Chihuahua, Chih.- Convencida de que la vida la condujo hasta la “Educación especial” como una oportunidad para crecer como profesionista y ser humano, la maestra Gabriela Flores, enfrenta cada día con el ánimo de la primera vez.
Esposa, madre de 4 hijos, docente, pero sobre todo mujer comprometida con lo que hace, la maestra Flores cuenta que hace 17 años había decidido renunciar al trabajo para irse a casa a cuidar de sus hijos, sin embargo, el destino la colocó frente a un reto que no pudo dejar de lado y que hasta ahora sigue enfrentando.
“Entré a Educación especial y tuve que ponerme a estudiar mucho. Cuando ingresas a ese mundo descubres su belleza, porque además de darte oportunidades muy positivas, te cambia por completo la visión que tienes de él. Pensé: estoy aquí y quiero seguir adelante.”
Todos los días, asegura, “tienes la oportunidad de analizar lo afortunado y bendecido que eres y te das cuenta que por alguna razón tienes todo eso y es para trabajar por los demás”.

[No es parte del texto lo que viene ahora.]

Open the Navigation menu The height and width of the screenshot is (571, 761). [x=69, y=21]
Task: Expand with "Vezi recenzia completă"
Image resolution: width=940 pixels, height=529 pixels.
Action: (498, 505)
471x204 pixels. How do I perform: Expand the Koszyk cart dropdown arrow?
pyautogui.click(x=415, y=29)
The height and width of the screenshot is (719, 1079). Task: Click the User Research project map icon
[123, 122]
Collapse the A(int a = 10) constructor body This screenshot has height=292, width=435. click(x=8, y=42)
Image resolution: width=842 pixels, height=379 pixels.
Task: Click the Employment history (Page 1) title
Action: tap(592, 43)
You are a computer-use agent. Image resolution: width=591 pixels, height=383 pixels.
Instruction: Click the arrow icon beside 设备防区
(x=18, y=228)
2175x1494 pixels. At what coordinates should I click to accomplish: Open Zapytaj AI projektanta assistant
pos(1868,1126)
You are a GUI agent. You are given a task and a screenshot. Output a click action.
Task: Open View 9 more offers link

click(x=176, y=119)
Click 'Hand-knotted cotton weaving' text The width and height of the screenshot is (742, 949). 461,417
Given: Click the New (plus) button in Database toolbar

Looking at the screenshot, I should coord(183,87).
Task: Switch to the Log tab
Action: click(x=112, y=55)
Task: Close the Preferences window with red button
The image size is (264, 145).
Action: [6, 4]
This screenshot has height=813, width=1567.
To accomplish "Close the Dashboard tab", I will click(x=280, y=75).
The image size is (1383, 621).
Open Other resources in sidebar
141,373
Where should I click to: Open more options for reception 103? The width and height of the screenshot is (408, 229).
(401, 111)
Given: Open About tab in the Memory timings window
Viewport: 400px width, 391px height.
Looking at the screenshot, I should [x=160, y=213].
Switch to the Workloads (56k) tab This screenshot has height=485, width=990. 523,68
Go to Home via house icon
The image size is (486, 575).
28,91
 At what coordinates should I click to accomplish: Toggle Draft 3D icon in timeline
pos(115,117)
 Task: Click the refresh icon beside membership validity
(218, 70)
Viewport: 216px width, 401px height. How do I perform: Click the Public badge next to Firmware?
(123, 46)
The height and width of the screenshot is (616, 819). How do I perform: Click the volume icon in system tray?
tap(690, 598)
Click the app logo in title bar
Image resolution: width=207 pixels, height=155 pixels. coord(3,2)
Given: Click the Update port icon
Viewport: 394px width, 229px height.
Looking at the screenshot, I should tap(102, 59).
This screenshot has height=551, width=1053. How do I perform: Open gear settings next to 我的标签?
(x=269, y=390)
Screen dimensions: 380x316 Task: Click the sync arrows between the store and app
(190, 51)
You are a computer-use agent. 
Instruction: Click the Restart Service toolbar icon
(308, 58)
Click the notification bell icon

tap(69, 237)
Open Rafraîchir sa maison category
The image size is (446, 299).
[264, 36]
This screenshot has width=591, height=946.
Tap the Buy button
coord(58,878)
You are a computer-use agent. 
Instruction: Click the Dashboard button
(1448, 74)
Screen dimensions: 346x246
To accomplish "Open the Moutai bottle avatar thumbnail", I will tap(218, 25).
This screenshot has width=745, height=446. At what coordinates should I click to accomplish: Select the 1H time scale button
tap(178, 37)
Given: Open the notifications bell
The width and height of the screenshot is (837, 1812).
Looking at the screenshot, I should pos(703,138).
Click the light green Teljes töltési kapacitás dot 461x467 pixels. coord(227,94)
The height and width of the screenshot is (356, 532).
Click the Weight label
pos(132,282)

En “atención múltiple”, señala, donde se conocen y atienden todo tipo de discapacidades, “tienes que aprender a ver a los niños de otra manera, visualizar más allá; al principio sí sientes que el corazón se te encoge pero tienes que transformar eso, tener una visión de mejorar su calidad de vida más que de tristeza o dolor por ellos. Sobrepasar el dolor para no quedarte estancado. Verlos como lo que son: seres humanos únicos, hermosos, capaces de hacer muchas cosas. Tienes que darte cuenta que tú eres la herramienta para que ellos puedan ser autónomos, libres, a veces eres su voz, su movimiento, su pensar. Es un compromiso muy grande”.
En casi dos décadas de labor en la educación especial, los recuerdos, los éxitos y las frustraciones se han acumulado para convertirse en una historia de aprendizaje continuo donde a veces, los alumnos enseñan al maestro.
“Recuerdo a un jovencito que siempre saludaba con mucha alegría y decía: Tú puedes, échale ganas. Esa visión que él tenía se me quedó muy grabada y creo que es una lección de vida”.
Sin embargo, los “estrujones al corazón” son una constante que se debe a prender a manejar para lograr un equilibrio interior y salir adelante.
“Los ves a ellos, que ante la adversidad de su situación te enseñan que en ocasiones las cosas no son como quisieras pero eso no significa que debas parar”.
A pesar de todo, asegura: “nunca he sentido ganas de dejar esto, tengo una pasión muy grande por este trabajo; he estado en diferentes posiciones y he visto todas las aristas y las complicaciones que tenemos los maestros”.
A las mujeres, les diría, “que somos muy valiosas porque tenemos la oportunidad de educar a nuestros hijos y a veces a la persona con la que convivimos; somos valientes, previsoras y soñadoras. Es importante no dejar de tener sueños, voluntad y encontrar el camino para realizarlos”.